Crise Agricole. Courrier adressé à Gabriel Attal par la CR47 et la Chambre d’Agriculture
Un courrier, cosigné par Karine Duc et José Perez, coprésidents de la Coordination Rurale de Lot-et-Garonne ainsi que par Serge Bousquet-Cassagne, président de la Chambre d’agriculture, a été adressé à Gabriel Attal, Premier ministre, en date du 27 mai dernier. La Loi d’Orientation Agricole qui a été votée à l’Assemblée nationale le 26 mai, ne satisfait pas les attentes des agriculteurs. Elle est jugée pas assez ambitieuse, car elle n’apporte aucune solution au problème structurel de la profession et, notamment, aucune clé pour l’augmentation du revenu des agriculteurs.
Les acteurs lot-et-garonnais du monde agricole ont tenu à alerter Gabriel Attal sur la détérioration des situations économiques des fermes du territoire, depuis leur rencontre du 4 mai dernier à la Préfecture de Lot-et-Garonne.
« Lors de votre venue, de nouvelles dispositions bancaires avaient été annoncées pour aider les agriculteurs les plus en difficultés, or aujourd’hui nos banques nous indiquent ne pas avoir reçu de directives !
La loi EGALIM, que vous avancez sans cesse comme LA solution, n’en est pas une puisque la crise a empiré. Force est de constater qu’intermédiaires et distributeurs contournent sans cesse cette loi, et appliquent des marges abusives, toujours au détriment de l’agriculteur et du consommateur.
En ce qui concerne la PAC, ses retards de paiements, rajoutent des difficultés financières aux agriculteurs, ses contraintes environnementales, coûtent toujours plus cher aux agriculteurs et ses obligations de jachères font perdre des productions et des revenus aux agriculteurs.
Le cœur de la crise agricole, nous vous le rappelons, est le revenu des agriculteurs.

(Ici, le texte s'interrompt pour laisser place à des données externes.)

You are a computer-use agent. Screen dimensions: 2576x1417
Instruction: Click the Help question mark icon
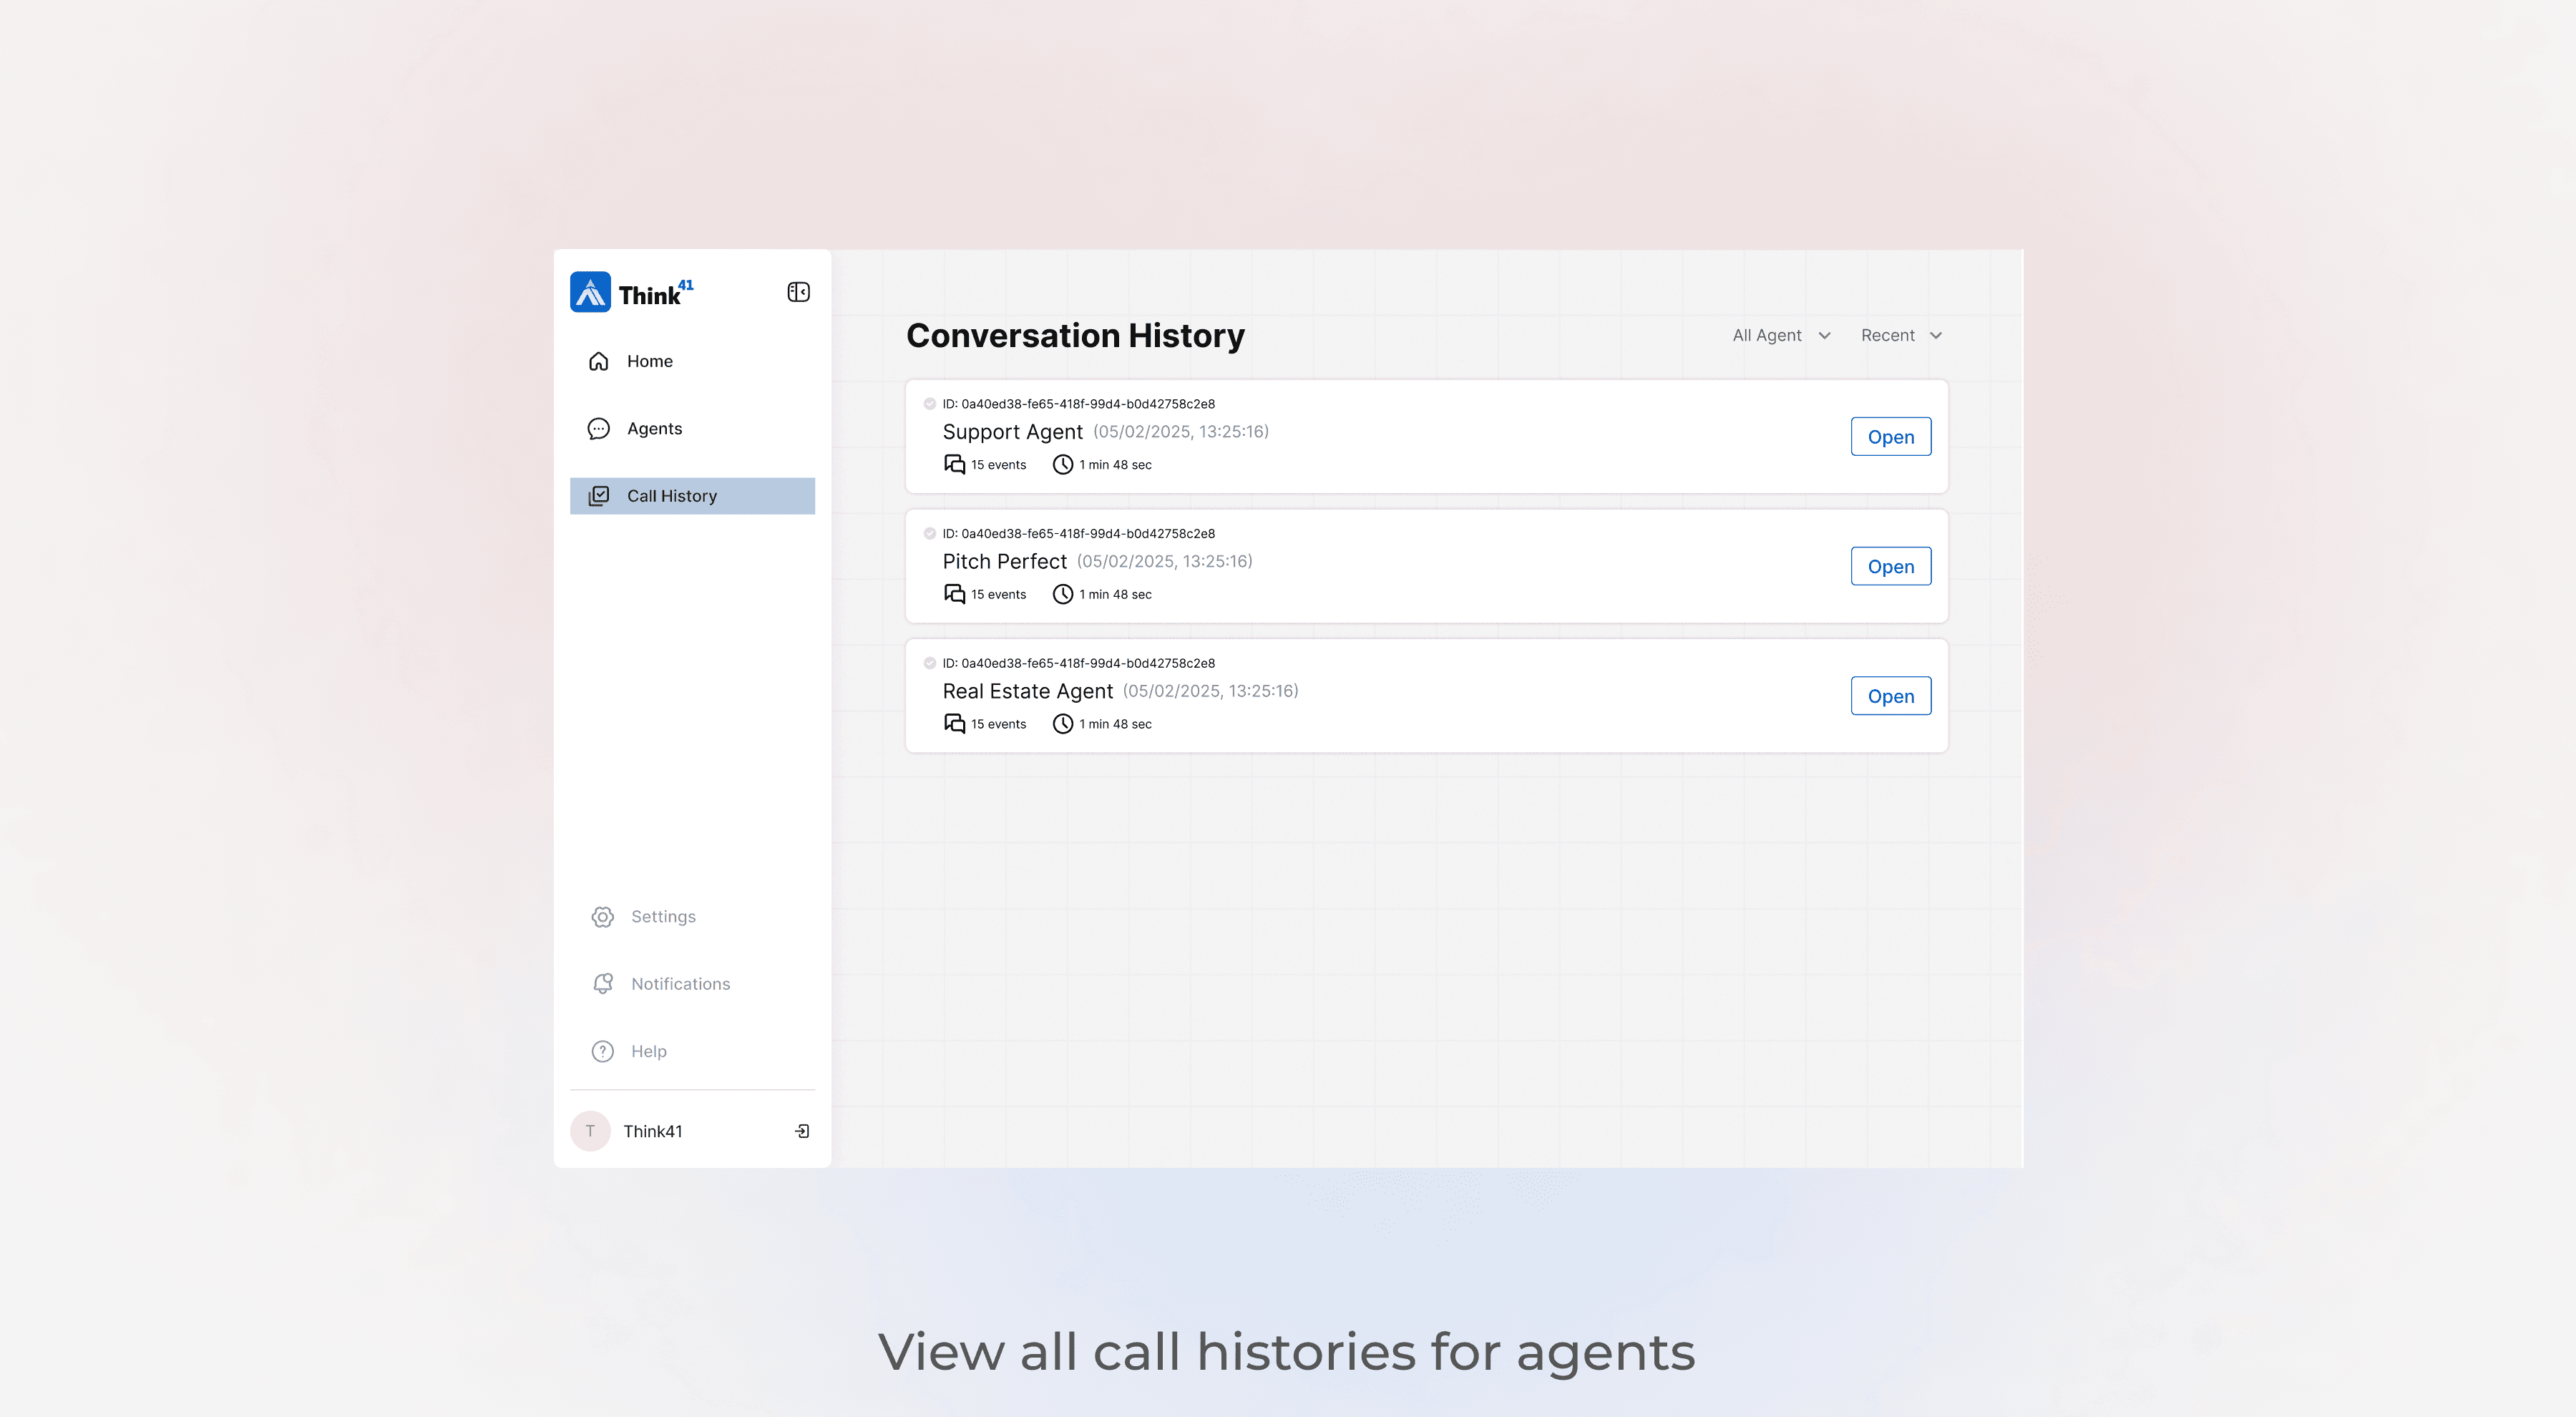pyautogui.click(x=602, y=1051)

Or, non contents de ne pas pouvoir se verser un salaire décent, les agriculteurs ont de plus en plus de difficultés à faire face à leurs charges. En témoigne, le nombre important d’appels d’agriculteurs qui ne peuvent plus payer leurs factures et se retrouvent dans une impasse quand leurs partenaires financiers leur refusent des courts termes.
À cette situation déjà catastrophique s’ajoute l’angoisse d’un avenir encore plus sombre, compte tenu des aléas climatiques, nous avons d’ailleurs alerté le Préfet à ce sujet :
– les pluies de l’automne ont empêché les semis d’hiver, il n’y aura donc pas de revenu cet été lié aux récoltes des cultures d’hiver et les trésoreries vont s’effondrer ;
– les pluies du printemps compromettent fortement les semis, et donc les futurs revenus.
Il est d’ailleurs à prévoir, à ce sujet, des conséquences malheureuses pour les montants de la prochaine PAC, mais aussi pour la capacité des agriculteurs à s’assurer. Le système d’assurance des cultures n’est pas efficient et les résultats ne sont pas à la hauteur des ambitions de départ, notamment, car les moyennes et références qui servent au calcul des indemnisations sont plombées par plusieurs années d’aléas successifs.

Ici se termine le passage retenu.